As we near Christmas and the end of the year, I thought I would share a little of what they had to say — and what I learned. So here goes . . .

The Copernican revolution, followed by the Darwinian revolution, seemed to tell us that we were not very special. The former bounced us from being at the center of the physical cosmos to just another planetary object orbiting the sun. And the latter deflated any pretensions that we were at the center of the biological cosmos.

But now, the modern cosmological and astrobiological revolutions may be providing a new view. Recent findings suggest that the complex animal life that adds such rich biodiversity to our planet may not be very common in the universe. And intelligent life may be rarer still. Indeed, in our galaxy — and possibly in the universe as a whole — we may very well be it. And if that’s right, our rarity would make us quite special.

“There are 100 billion galaxies, 100 billion stars per galaxy, and we may be the only intelligent life.
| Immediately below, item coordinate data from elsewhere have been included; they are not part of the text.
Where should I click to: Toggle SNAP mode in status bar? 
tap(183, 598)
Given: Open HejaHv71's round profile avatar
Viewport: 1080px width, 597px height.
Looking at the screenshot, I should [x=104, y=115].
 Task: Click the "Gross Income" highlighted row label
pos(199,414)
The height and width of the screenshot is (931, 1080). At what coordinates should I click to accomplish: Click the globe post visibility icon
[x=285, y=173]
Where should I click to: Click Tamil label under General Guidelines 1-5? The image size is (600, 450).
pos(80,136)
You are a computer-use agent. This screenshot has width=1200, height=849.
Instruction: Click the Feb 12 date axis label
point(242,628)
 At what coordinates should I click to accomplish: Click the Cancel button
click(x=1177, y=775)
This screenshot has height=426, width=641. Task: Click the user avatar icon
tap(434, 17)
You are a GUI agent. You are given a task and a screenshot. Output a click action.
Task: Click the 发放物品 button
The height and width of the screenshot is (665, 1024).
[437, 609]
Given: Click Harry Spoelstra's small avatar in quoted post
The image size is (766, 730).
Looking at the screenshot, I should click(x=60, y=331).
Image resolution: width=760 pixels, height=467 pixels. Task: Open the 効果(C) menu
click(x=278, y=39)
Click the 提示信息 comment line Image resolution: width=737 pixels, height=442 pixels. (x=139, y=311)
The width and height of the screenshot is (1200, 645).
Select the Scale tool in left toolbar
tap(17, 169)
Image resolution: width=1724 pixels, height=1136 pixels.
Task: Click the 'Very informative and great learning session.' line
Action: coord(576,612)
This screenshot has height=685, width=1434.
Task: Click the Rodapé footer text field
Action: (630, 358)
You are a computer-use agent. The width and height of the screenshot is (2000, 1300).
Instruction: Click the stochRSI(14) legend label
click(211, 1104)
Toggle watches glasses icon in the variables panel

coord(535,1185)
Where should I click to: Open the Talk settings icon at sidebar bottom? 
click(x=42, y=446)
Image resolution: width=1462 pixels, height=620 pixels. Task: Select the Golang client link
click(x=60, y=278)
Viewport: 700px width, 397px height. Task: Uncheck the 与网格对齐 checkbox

We’d better be really careful not to extinguish it,” said University of Chicago cosmologist Michael Turner when I interviewed him for “Origins.”

During an interview with Sandra Faber, an astronomer at the University of California, Santa Cruz, and her colleague, Joel Primack, similar sentiments came up. Faber concluded with this:

One lesson astronomy tells us is that we’re a tiny mote in a hostile void, and the nearest help is too far far away. We’re on our own, on spaceship Earth. So we have to solve our own problems. More important, we’re fantastically lucky because we’ve been given the gift of time. We have a least a billion years in which our home, if we continue to take care of it, will continue to suffice. What a chance, right?

People like Joel and I are figuring it all out by sitting on this tiny planet and collecting photons from space. So, far from feeling dwarfed by the vast reaches and energy of the cosmos, what we really learn is that we are the most remarkable and complicated product of cosmic evolution, and our potential is unlimited. In little localized pockets, the universe is capable of building some beautiful complexity.

I’d really like people to understand that fantastic groundwork has been laid — a cosmic experiment has been running for 14 billion years, and it has gotten to an interesting point. How incredibly tragic it would be if we foolishly pulled our own plug.

Here’s what Frank Shu, now a professor emeritus at the University of California, San Diego, had to say:

The fact that we have no evidence for intelligent life elsewhere suggests that it’s just not there . . . If intelligent life is indeed rare, then it is our duty and obligation to try to preserve it . . . People talk glibly about extinctions. But the death of the human race — now that would be a tragedy beyond reckoning because it would mean the loss of any knowledge of Shakespeare, of Jane Austen, of Mozart. Suppose all that were erased. Wouldn’t that be a tremendous tragedy? All the great achievements just erased? That’s conceivable now because we are screwing things up.”

It can be argued that in some sense, the universe has become self-aware through us, and through any other intelligent creatures who may be making videos similar to the one above. And if the astronomers and cosmologists whom I spoke with are right — if intelligent life is rare in the universe, and especially if we’re it — then some portion of that cosmic self awareness, and perhaps all of it, could be lost if we failed to learn how to live sustainably on this planet. And that would be the ultimate tragedy.